Written request =
Rewrite all the entries below, changing each "Instruction" to "Command" and leaving everything else as it is.

Supplied material =
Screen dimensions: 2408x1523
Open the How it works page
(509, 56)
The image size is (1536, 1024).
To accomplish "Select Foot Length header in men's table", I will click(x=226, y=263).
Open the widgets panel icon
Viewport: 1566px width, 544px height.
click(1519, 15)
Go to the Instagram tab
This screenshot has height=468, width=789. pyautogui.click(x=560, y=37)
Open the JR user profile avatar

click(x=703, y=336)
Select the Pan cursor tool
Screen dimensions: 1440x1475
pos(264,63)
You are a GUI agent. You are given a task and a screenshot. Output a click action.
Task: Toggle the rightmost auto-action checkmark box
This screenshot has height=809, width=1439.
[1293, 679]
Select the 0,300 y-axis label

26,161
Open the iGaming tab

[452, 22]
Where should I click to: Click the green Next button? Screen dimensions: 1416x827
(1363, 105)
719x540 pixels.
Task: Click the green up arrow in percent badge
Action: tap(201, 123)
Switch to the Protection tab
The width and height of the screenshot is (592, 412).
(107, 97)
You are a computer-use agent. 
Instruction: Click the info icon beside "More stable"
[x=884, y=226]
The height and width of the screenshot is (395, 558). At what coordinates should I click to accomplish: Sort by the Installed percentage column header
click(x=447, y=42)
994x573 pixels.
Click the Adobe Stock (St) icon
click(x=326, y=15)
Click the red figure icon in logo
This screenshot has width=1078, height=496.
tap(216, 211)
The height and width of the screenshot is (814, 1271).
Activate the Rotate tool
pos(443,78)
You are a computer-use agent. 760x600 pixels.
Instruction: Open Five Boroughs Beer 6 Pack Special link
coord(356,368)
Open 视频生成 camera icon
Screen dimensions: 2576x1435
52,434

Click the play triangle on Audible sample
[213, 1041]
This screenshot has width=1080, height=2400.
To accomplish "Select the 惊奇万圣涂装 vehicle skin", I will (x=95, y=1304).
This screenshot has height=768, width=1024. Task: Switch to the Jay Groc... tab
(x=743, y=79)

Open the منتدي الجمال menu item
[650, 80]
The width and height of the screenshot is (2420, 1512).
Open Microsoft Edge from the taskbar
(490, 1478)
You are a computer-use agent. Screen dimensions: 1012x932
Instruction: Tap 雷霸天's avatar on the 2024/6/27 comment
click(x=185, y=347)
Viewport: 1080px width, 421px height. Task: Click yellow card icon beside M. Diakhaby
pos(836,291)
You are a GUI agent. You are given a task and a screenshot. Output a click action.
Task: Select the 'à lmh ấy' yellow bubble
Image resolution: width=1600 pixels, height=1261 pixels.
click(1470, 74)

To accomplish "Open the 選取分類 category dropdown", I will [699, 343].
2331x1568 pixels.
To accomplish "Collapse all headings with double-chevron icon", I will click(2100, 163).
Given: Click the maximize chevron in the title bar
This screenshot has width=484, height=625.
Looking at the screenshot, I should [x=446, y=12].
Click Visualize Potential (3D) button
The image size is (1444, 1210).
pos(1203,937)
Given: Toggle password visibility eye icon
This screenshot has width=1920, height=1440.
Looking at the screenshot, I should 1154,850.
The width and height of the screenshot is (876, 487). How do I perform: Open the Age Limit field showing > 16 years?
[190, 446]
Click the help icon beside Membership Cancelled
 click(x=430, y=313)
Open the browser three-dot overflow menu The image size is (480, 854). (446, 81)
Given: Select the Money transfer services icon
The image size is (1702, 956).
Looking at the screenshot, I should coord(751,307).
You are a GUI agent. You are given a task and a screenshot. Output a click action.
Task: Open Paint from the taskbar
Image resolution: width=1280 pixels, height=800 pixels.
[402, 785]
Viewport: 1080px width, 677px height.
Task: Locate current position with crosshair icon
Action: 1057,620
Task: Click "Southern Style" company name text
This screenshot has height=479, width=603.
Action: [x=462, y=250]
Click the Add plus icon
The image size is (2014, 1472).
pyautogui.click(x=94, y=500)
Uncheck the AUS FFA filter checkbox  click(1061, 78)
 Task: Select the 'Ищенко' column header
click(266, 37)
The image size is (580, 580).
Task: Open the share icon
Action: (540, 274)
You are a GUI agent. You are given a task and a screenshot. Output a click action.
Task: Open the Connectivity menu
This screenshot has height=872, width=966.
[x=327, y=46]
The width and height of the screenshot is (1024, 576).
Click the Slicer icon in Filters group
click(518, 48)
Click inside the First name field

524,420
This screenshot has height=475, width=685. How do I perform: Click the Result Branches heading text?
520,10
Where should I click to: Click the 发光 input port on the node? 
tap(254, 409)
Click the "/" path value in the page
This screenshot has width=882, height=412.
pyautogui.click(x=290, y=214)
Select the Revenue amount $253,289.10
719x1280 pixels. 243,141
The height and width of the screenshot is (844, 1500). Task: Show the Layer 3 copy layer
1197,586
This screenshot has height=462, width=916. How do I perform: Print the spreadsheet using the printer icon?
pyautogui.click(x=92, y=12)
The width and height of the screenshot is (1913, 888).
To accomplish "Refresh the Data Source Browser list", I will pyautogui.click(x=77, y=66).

Solution for this problem =
Screen dimensions: 2408x1523
Open the How it works page
(509, 56)
The image size is (1536, 1024).
To accomplish "Select Foot Length header in men's table", I will click(x=226, y=263).
Open the widgets panel icon
Viewport: 1566px width, 544px height.
click(1519, 15)
Go to the Instagram tab
This screenshot has height=468, width=789. pyautogui.click(x=560, y=37)
Open the JR user profile avatar

click(x=703, y=336)
Select the Pan cursor tool
Screen dimensions: 1440x1475
pos(264,63)
You are a GUI agent. You are given a task and a screenshot. Output a click action.
Task: Toggle the rightmost auto-action checkmark box
This screenshot has height=809, width=1439.
[1293, 679]
Select the 0,300 y-axis label

26,161
Open the iGaming tab

[452, 22]
Where should I click to: Click the green Next button? Screen dimensions: 1416x827
(1363, 105)
719x540 pixels.
Task: Click the green up arrow in percent badge
Action: tap(201, 123)
Switch to the Protection tab
The width and height of the screenshot is (592, 412).
(107, 97)
You are a computer-use agent. 
Command: Click the info icon beside "More stable"
[x=884, y=226]
The height and width of the screenshot is (395, 558). At what coordinates should I click to accomplish: Sort by the Installed percentage column header
click(x=447, y=42)
994x573 pixels.
Click the Adobe Stock (St) icon
click(x=326, y=15)
Click the red figure icon in logo
This screenshot has width=1078, height=496.
tap(216, 211)
The height and width of the screenshot is (814, 1271).
Activate the Rotate tool
pos(443,78)
You are a computer-use agent. 760x600 pixels.
Command: Open Five Boroughs Beer 6 Pack Special link
coord(356,368)
Open 视频生成 camera icon
Screen dimensions: 2576x1435
52,434

Click the play triangle on Audible sample
[213, 1041]
This screenshot has width=1080, height=2400.
To accomplish "Select the 惊奇万圣涂装 vehicle skin", I will (x=95, y=1304).
This screenshot has height=768, width=1024. Task: Switch to the Jay Groc... tab
(x=743, y=79)

Open the منتدي الجمال menu item
[650, 80]
The width and height of the screenshot is (2420, 1512).
Open Microsoft Edge from the taskbar
(490, 1478)
You are a computer-use agent. Screen dimensions: 1012x932
Command: Tap 雷霸天's avatar on the 2024/6/27 comment
click(x=185, y=347)
Viewport: 1080px width, 421px height. Task: Click yellow card icon beside M. Diakhaby
pos(836,291)
You are a GUI agent. You are given a task and a screenshot. Output a click action.
Task: Select the 'à lmh ấy' yellow bubble
Image resolution: width=1600 pixels, height=1261 pixels.
click(1470, 74)

To accomplish "Open the 選取分類 category dropdown", I will [699, 343].
2331x1568 pixels.
To accomplish "Collapse all headings with double-chevron icon", I will click(2100, 163).
Given: Click the maximize chevron in the title bar
This screenshot has width=484, height=625.
Looking at the screenshot, I should [x=446, y=12].
Click Visualize Potential (3D) button
The image size is (1444, 1210).
pos(1203,937)
Given: Toggle password visibility eye icon
This screenshot has width=1920, height=1440.
Looking at the screenshot, I should 1154,850.
The width and height of the screenshot is (876, 487). How do I perform: Open the Age Limit field showing > 16 years?
[190, 446]
Click the help icon beside Membership Cancelled
 click(x=430, y=313)
Open the browser three-dot overflow menu The image size is (480, 854). (446, 81)
Given: Select the Money transfer services icon
The image size is (1702, 956).
Looking at the screenshot, I should coord(751,307).
You are a GUI agent. You are given a task and a screenshot. Output a click action.
Task: Open Paint from the taskbar
Image resolution: width=1280 pixels, height=800 pixels.
[402, 785]
Viewport: 1080px width, 677px height.
Task: Locate current position with crosshair icon
Action: 1057,620
Task: Click "Southern Style" company name text
This screenshot has height=479, width=603.
Action: [x=462, y=250]
Click the Add plus icon
The image size is (2014, 1472).
pyautogui.click(x=94, y=500)
Uncheck the AUS FFA filter checkbox  click(1061, 78)
 Task: Select the 'Ищенко' column header
click(266, 37)
The image size is (580, 580).
Task: Open the share icon
Action: (540, 274)
You are a GUI agent. You are given a task and a screenshot. Output a click action.
Task: Open the Connectivity menu
This screenshot has height=872, width=966.
[x=327, y=46]
The width and height of the screenshot is (1024, 576).
Click the Slicer icon in Filters group
click(518, 48)
Click inside the First name field

524,420
This screenshot has height=475, width=685. How do I perform: Click the Result Branches heading text?
520,10
Where should I click to: Click the 发光 input port on the node? 
tap(254, 409)
Click the "/" path value in the page
This screenshot has width=882, height=412.
pyautogui.click(x=290, y=214)
Select the Revenue amount $253,289.10
719x1280 pixels. 243,141
The height and width of the screenshot is (844, 1500). Task: Show the Layer 3 copy layer
1197,586
This screenshot has height=462, width=916. How do I perform: Print the spreadsheet using the printer icon?
pyautogui.click(x=92, y=12)
The width and height of the screenshot is (1913, 888).
To accomplish "Refresh the Data Source Browser list", I will pyautogui.click(x=77, y=66).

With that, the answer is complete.